**THE EXERCISE**
Edit the records below so that "click coordinates" becomes "tap coordinates" wherever it appears, and leave everything else as it is.

[Saved entries]
^^^^^^^^
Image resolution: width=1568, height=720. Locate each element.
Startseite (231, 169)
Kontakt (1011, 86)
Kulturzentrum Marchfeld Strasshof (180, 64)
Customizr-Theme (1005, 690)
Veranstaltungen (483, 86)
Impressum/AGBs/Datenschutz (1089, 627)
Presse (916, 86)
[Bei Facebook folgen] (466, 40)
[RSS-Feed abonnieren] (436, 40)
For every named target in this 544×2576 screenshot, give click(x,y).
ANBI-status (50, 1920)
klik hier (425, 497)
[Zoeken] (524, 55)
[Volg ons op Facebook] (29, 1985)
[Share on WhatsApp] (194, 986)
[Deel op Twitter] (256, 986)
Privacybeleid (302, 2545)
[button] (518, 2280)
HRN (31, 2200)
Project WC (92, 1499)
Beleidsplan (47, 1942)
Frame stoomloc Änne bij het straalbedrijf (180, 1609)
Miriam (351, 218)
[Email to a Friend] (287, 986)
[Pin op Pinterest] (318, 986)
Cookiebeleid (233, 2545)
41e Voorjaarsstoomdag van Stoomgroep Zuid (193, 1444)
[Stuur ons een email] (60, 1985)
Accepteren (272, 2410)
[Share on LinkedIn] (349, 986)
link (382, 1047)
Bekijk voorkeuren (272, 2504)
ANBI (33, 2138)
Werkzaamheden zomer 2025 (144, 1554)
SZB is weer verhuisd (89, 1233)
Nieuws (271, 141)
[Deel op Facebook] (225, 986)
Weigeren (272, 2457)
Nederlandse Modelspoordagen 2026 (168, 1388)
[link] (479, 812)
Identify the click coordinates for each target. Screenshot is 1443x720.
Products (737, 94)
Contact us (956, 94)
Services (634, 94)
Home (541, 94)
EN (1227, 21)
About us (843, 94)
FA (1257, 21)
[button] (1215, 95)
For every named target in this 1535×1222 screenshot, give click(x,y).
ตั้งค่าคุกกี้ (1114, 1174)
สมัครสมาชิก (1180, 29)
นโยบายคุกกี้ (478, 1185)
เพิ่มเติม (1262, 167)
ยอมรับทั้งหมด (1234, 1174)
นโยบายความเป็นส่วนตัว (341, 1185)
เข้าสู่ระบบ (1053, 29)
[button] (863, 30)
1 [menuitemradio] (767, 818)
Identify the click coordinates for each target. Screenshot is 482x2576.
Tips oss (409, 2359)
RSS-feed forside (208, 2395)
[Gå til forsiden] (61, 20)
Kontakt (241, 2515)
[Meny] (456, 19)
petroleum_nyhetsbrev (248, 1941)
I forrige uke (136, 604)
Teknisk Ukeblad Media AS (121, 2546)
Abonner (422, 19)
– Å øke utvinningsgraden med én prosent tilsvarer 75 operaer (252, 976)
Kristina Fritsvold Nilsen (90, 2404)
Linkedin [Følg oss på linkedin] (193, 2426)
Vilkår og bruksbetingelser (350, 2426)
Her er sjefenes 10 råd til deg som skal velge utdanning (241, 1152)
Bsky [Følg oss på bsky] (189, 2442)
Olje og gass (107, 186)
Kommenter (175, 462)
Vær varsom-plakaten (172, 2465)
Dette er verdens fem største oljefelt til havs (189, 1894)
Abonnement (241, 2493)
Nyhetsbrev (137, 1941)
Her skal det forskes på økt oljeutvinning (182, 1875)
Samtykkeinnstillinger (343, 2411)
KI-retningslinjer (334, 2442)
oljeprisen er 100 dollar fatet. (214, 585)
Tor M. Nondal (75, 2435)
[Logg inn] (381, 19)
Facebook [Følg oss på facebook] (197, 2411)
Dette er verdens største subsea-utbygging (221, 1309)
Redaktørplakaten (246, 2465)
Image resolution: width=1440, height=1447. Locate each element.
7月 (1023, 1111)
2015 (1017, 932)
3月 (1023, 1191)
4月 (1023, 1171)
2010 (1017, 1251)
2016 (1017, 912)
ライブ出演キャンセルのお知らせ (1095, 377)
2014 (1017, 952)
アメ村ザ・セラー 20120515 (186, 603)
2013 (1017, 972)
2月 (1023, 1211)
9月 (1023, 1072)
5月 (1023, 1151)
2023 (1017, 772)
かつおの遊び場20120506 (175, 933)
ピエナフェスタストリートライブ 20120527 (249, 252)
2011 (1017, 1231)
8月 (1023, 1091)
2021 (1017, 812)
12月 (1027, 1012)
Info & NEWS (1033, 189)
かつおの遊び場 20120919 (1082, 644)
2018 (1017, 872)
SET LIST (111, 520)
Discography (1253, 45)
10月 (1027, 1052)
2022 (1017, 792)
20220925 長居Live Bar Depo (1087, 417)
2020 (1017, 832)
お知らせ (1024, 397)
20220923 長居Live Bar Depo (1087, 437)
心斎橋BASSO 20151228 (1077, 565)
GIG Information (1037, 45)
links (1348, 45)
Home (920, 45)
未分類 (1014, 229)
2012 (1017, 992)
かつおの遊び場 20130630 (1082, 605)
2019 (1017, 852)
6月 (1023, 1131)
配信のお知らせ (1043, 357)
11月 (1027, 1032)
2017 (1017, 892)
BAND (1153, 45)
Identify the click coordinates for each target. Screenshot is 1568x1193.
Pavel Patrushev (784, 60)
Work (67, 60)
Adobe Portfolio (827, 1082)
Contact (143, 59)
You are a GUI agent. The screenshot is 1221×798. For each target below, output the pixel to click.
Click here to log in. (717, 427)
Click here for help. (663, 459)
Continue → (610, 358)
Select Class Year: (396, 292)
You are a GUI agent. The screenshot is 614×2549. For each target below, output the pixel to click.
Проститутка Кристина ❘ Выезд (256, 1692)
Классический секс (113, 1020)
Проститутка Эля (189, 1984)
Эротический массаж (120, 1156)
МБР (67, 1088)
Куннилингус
^^^^^^^^
**RESULT OF THE EXERCISE**
Image resolution: width=1568, height=720. Locate each element.
Startseite (231, 169)
Kontakt (1011, 86)
Kulturzentrum Marchfeld Strasshof (180, 64)
Customizr-Theme (1005, 690)
Veranstaltungen (483, 86)
Impressum/AGBs/Datenschutz (1089, 627)
Presse (916, 86)
[Bei Facebook folgen] (466, 40)
[RSS-Feed abonnieren] (436, 40)
For every named target in this 544×2576 screenshot, give click(x,y).
ANBI-status (50, 1920)
klik hier (425, 497)
[Zoeken] (524, 55)
[Volg ons op Facebook] (29, 1985)
[Share on WhatsApp] (194, 986)
[Deel op Twitter] (256, 986)
Privacybeleid (302, 2545)
[button] (518, 2280)
HRN (31, 2200)
Project WC (92, 1499)
Beleidsplan (47, 1942)
Frame stoomloc Änne bij het straalbedrijf (180, 1609)
Miriam (351, 218)
[Email to a Friend] (287, 986)
[Pin op Pinterest] (318, 986)
Cookiebeleid (233, 2545)
41e Voorjaarsstoomdag van Stoomgroep Zuid (193, 1444)
[Stuur ons een email] (60, 1985)
Accepteren (272, 2410)
[Share on LinkedIn] (349, 986)
link (382, 1047)
Bekijk voorkeuren (272, 2504)
ANBI (33, 2138)
Werkzaamheden zomer 2025 (144, 1554)
SZB is weer verhuisd (89, 1233)
Nieuws (271, 141)
[Deel op Facebook] (225, 986)
Weigeren (272, 2457)
Nederlandse Modelspoordagen 2026 (168, 1388)
[link] (479, 812)
Identify the tap coordinates for each target. Screenshot is 1443x720.
Products (737, 94)
Contact us (956, 94)
Services (634, 94)
Home (541, 94)
EN (1227, 21)
About us (843, 94)
FA (1257, 21)
[button] (1215, 95)
For every named target in this 1535×1222 screenshot, give click(x,y).
ตั้งค่าคุกกี้ (1114, 1174)
สมัครสมาชิก (1180, 29)
นโยบายคุกกี้ (478, 1185)
เพิ่มเติม (1262, 167)
ยอมรับทั้งหมด (1234, 1174)
นโยบายความเป็นส่วนตัว (341, 1185)
เข้าสู่ระบบ (1053, 29)
[button] (863, 30)
1 [menuitemradio] (767, 818)
Identify the tap coordinates for each target. Screenshot is 482x2576.
Tips oss (409, 2359)
RSS-feed forside (208, 2395)
[Gå til forsiden] (61, 20)
Kontakt (241, 2515)
[Meny] (456, 19)
petroleum_nyhetsbrev (248, 1941)
I forrige uke (136, 604)
Teknisk Ukeblad Media AS (121, 2546)
Abonner (422, 19)
– Å øke utvinningsgraden med én prosent tilsvarer 75 operaer (252, 976)
Kristina Fritsvold Nilsen (90, 2404)
Linkedin [Følg oss på linkedin] (193, 2426)
Vilkår og bruksbetingelser (350, 2426)
Her er sjefenes 10 råd til deg som skal velge utdanning (241, 1152)
Bsky [Følg oss på bsky] (189, 2442)
Olje og gass (107, 186)
Kommenter (175, 462)
Vær varsom-plakaten (172, 2465)
Dette er verdens fem største oljefelt til havs (189, 1894)
Abonnement (241, 2493)
Nyhetsbrev (137, 1941)
Her skal det forskes på økt oljeutvinning (182, 1875)
Samtykkeinnstillinger (343, 2411)
KI-retningslinjer (334, 2442)
oljeprisen er 100 dollar fatet. (214, 585)
Tor M. Nondal (75, 2435)
[Logg inn] (381, 19)
Facebook [Følg oss på facebook] (197, 2411)
Dette er verdens største subsea-utbygging (221, 1309)
Redaktørplakaten (246, 2465)
Image resolution: width=1440, height=1447. Locate each element.
7月 (1023, 1111)
2015 (1017, 932)
3月 (1023, 1191)
4月 (1023, 1171)
2010 (1017, 1251)
2016 (1017, 912)
ライブ出演キャンセルのお知らせ (1095, 377)
2014 (1017, 952)
アメ村ザ・セラー 20120515 (186, 603)
2013 (1017, 972)
2月 (1023, 1211)
9月 (1023, 1072)
5月 (1023, 1151)
2023 (1017, 772)
かつおの遊び場20120506 (175, 933)
ピエナフェスタストリートライブ 20120527 (249, 252)
2011 (1017, 1231)
8月 (1023, 1091)
2021 (1017, 812)
12月 (1027, 1012)
Info & NEWS (1033, 189)
かつおの遊び場 20120919 (1082, 644)
2018 (1017, 872)
SET LIST (111, 520)
Discography (1253, 45)
10月 (1027, 1052)
2022 (1017, 792)
20220925 長居Live Bar Depo (1087, 417)
2020 (1017, 832)
お知らせ (1024, 397)
20220923 長居Live Bar Depo (1087, 437)
心斎橋BASSO 20151228 (1077, 565)
GIG Information (1037, 45)
links (1348, 45)
Home (920, 45)
未分類 (1014, 229)
2012 (1017, 992)
かつおの遊び場 20130630 (1082, 605)
2019 (1017, 852)
6月 (1023, 1131)
配信のお知らせ (1043, 357)
11月 (1027, 1032)
2017 (1017, 892)
BAND (1153, 45)
Identify the tap coordinates for each target. Screenshot is 1568x1193.
Pavel Patrushev (784, 60)
Work (67, 60)
Adobe Portfolio (827, 1082)
Contact (143, 59)
You are a GUI agent. The screenshot is 1221×798. For each target below, output the pixel to click.
Click here to log in. (717, 427)
Click here for help. (663, 459)
Continue → (610, 358)
Select Class Year: (396, 292)
You are a GUI agent. The screenshot is 614×2549. For each target below, output the pixel to click.
Проститутка Кристина ❘ Выезд (256, 1692)
Классический секс (113, 1020)
Проститутка Эля (189, 1984)
Эротический массаж (120, 1156)
МБР (67, 1088)
Куннилингус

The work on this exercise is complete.